■ **Exercise directions**
Report each line of the material below where the word "pixels" can be found.

■ **Input material**

· · · · ·

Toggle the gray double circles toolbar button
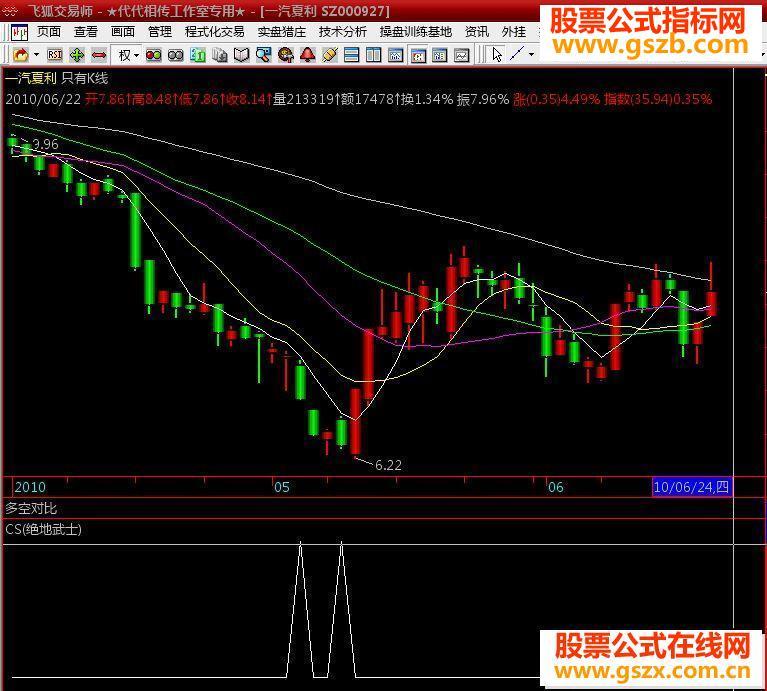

· · · · ·

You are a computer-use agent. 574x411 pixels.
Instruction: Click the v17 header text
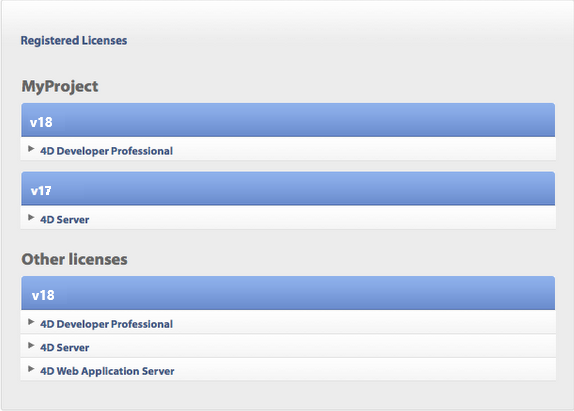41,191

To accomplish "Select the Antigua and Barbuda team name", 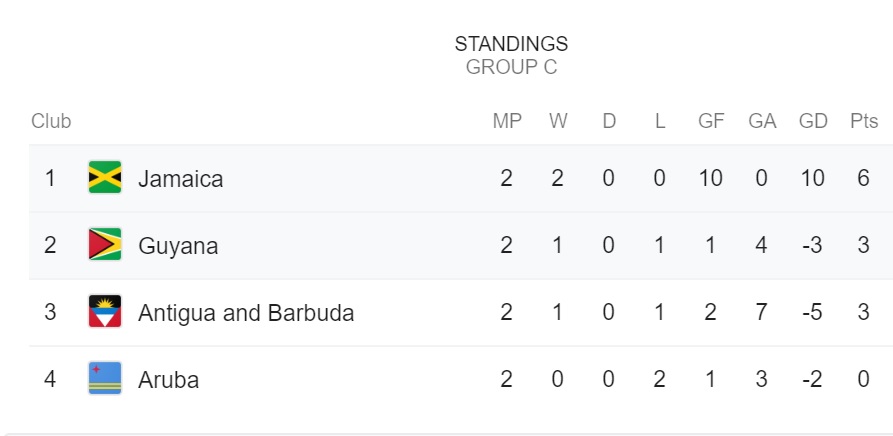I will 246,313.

· · · · ·

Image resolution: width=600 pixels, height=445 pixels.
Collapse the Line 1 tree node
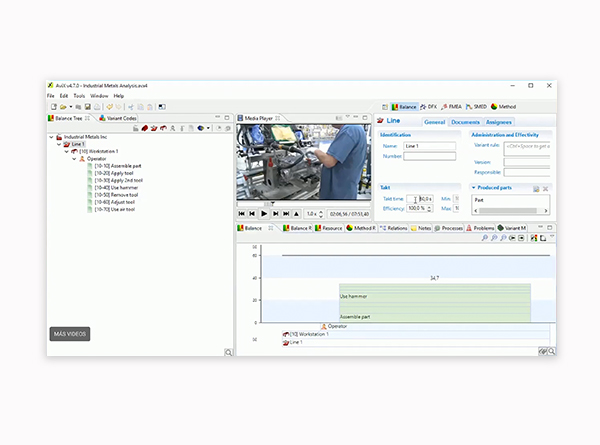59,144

· · · · ·

■ **Solution to this problem**
You are a computer-use agent. 574x411 pixels.
Image resolution: width=600 pixels, height=445 pixels.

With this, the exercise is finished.